- _TASK REQUIREMENTS_
Line for line, return the data exactly, omitting all pictures.

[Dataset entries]
• • • • •

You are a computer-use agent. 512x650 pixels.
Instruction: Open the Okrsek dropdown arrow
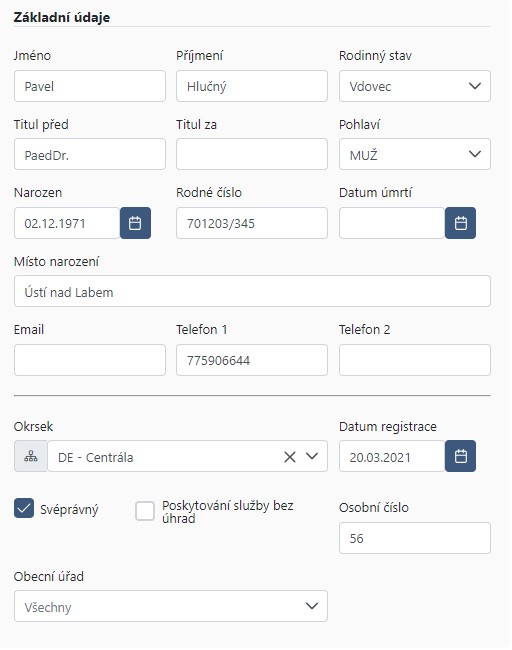coord(312,456)
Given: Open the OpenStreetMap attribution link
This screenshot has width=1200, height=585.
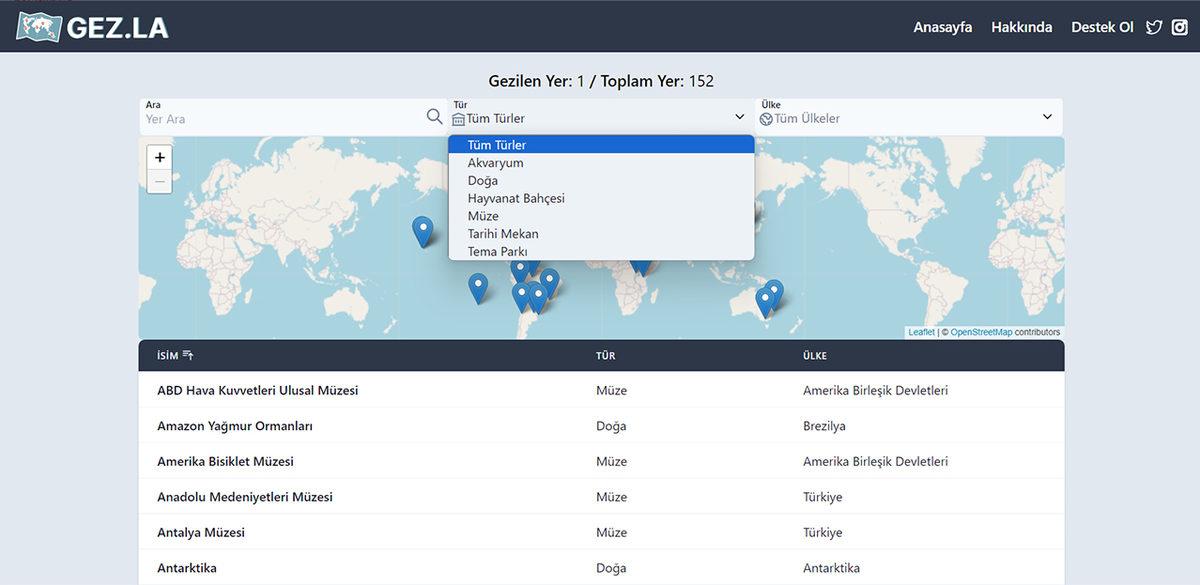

• • • • •

- _ANSWER TO THE PROBLEM_
You are a computer-use agent. 512x650 pixels.
Instruction: Open the Okrsek dropdown arrow
coord(312,456)
Given: Open the OpenStreetMap attribution link
This screenshot has width=1200, height=585.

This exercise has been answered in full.